══ EXERCISE MATERIAL ══

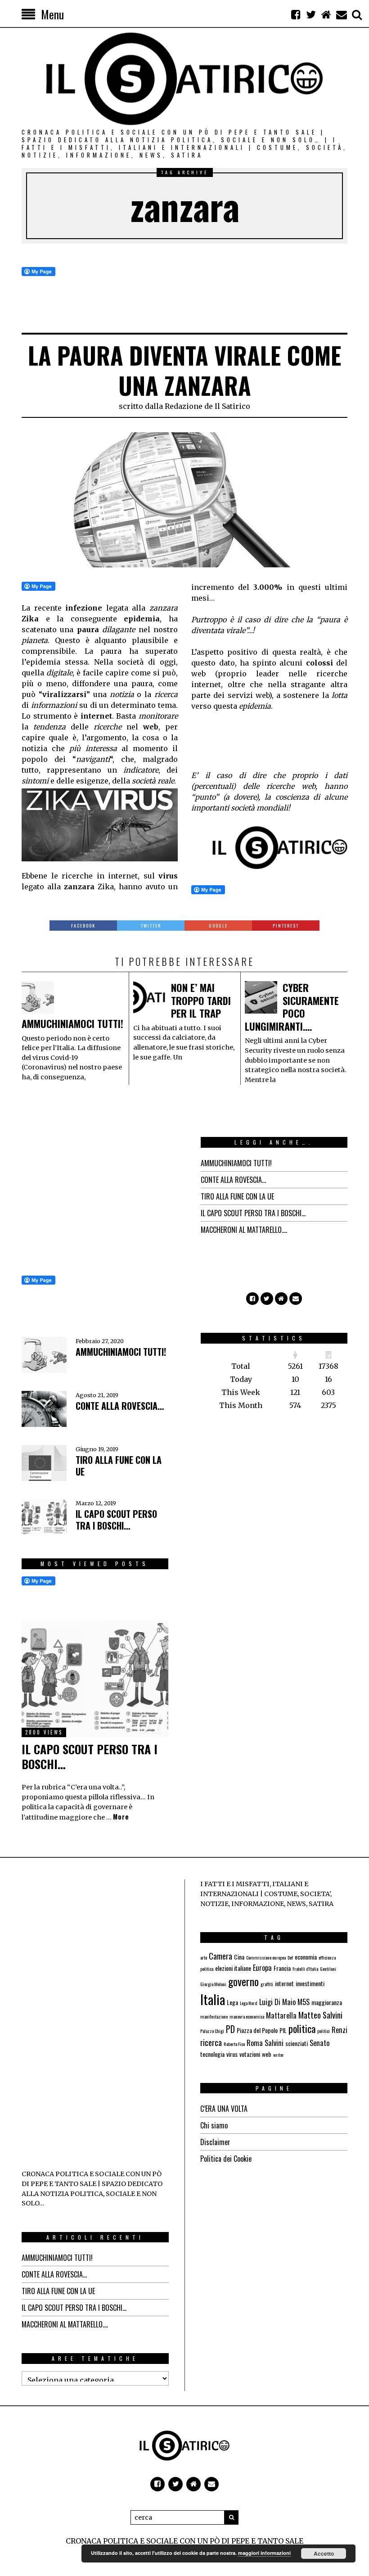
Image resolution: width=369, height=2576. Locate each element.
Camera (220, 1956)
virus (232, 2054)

═══
══ EXERCISE MATERIAL ══

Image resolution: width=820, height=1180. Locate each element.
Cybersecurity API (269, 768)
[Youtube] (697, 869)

═══
══ EXERCISE MATERIAL ══

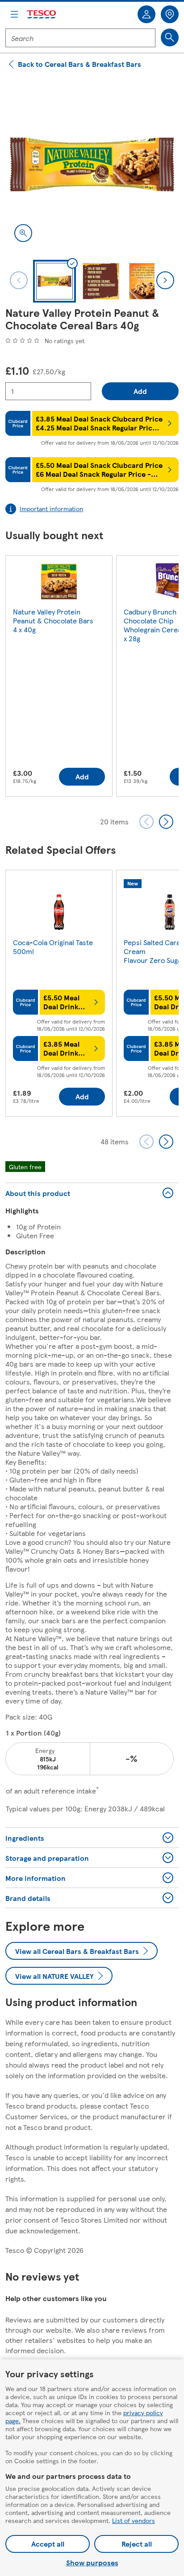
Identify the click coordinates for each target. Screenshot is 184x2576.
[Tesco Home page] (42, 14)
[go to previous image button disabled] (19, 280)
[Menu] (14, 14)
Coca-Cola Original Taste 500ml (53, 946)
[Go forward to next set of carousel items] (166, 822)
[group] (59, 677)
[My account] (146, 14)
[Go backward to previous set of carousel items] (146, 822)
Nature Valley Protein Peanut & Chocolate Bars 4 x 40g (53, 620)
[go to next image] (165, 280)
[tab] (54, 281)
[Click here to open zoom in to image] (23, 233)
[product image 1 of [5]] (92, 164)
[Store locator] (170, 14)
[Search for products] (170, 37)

═══

• WHAT YOU SHOULD DO
From the records above, print exactly the lines that run from the line with "Image resolution: width=369, height=2576." to the line with "virus (232, 2054)", inclusive.

• FINISHED TASK
Image resolution: width=369, height=2576. Locate each element.
Camera (220, 1956)
virus (232, 2054)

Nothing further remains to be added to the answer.